---- Kutipan
SURABAYA, beritalima.com|
Presiden Republik Indonesia resmi mengesahkan Peraturan Pemerintah Pengganti Undang-Undang Nomor 2 Tahun 2022 tentang Cipta Kerja atau akrab disebut dengan Perpu Cipta Kerja. Perpu tersebut ditetapkan oleh Presiden Jokowi pada Jumat (30/12/2022).
Menanggapi perihal tersebut, Dr Mohammad Syaiful Aris SH MH LLM yang merupakan pakar hukum tata negara Fakultas Hukum Universitas Airlangga menyampaikan pandangannya.
Menurut Dr Aris, Perpu merupakan produk hukum yang dikeluarkan pada saat darurat. Hal itu sebagaimana diatur dalam Pasal 22 ayat (1) UUD NRI 1945. Pasal tersebut menyatakan bahwa Perpu dikeluarkan oleh Presiden dalam hal ihwal kegentingan yang memaksa. Adapun hal ihwal kegentingan yang memaksa tersebut terbagi atas unsur subjektif dan objektif.
“Ada unsur subjektif dalam lahirnya Perpu, yaitu subjektivitas presiden terhadap kebutuhan mengeluarkan Perpu. Namun, ada unsur objektif yang diatur melalui Putusan MK Nomor 138/PUU-VII/2009. Unsur objektif tersebut terdiri dari tiga. Pertama, ada kebutuhan mendesak untuk menyelesaikan masalah hukum secara cepat berdasarkan Undang-Undang. Lalu, tidak ada Undang-Undang atau ada, tetapi tidak lengkap (kekosongan hukum, red). Terakhir, kekosongan hukum tersebut tidak dapat diatasi dengan cara membuat undang-undang secara prosedur biasa,” jelas Dr Aris.
--------
---- Data yang Disediakan
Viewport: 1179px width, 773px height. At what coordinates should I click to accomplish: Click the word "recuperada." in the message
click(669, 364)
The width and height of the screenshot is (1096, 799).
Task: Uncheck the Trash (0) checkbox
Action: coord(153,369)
--------
# Tugas yang Dikerjakan:
A. Menurut kutipan tentang Perpu Cipta Kerja, pada hari dan tanggal berapa Presiden Jokowi menetapkan perpu tersebut?
B. Tuliskan lanjutan kutipan tentang Perpu Cipta Kerja, dimulai setelah kalimat terakhirnya.

# Jawaban Tertulis:
A. Jumat, 30 Desember 2022.

B.
Dr Aris berpandangan bahwa dari segi kewenangan, tidak ada masalah dalam Perpu Cipta Kerja. Hal itu karena memang presiden memiliki wewenang mengeluarkan Perpu. Akan tetapi, Perpu pun tidak lepas dari upaya
hukum untuk dilakukan pengujian.
“Secara kewenangan, tidak ada masalah (soal Perppu Cipta Kerja, red) karena presiden memang punya kewenangan. Namun, perihal sah tidaknya secara formil dan materiil, alat ukurnya berada pada tahap proses di DPR. Itu karena DPR yang diberi kewenangan untuk menentukan apakah Perpu tersebut sudah sesuai dengan UUD NRI 1945 baik secara formil maupun secara materiil. Soal MK sendiri, MK sudah bisa melakukan judicial review terhadap perpu,” papar Dr Aris.
Pada akhir, Dr Aris juga menyorot persoalan Perpu Cipta Kerja dengan Putusan MK Nomor 91/PUU-XVIII/2020. Putusan tersebut merupakan putusan yang menyatakan Undang-Undang Nomor 11 Tahun 2020 inkonstitusional bersyarat. Menurutnya, ada pertentangan yang terjadi antara putusan tersebut dengan Perpu Cipta Kerja.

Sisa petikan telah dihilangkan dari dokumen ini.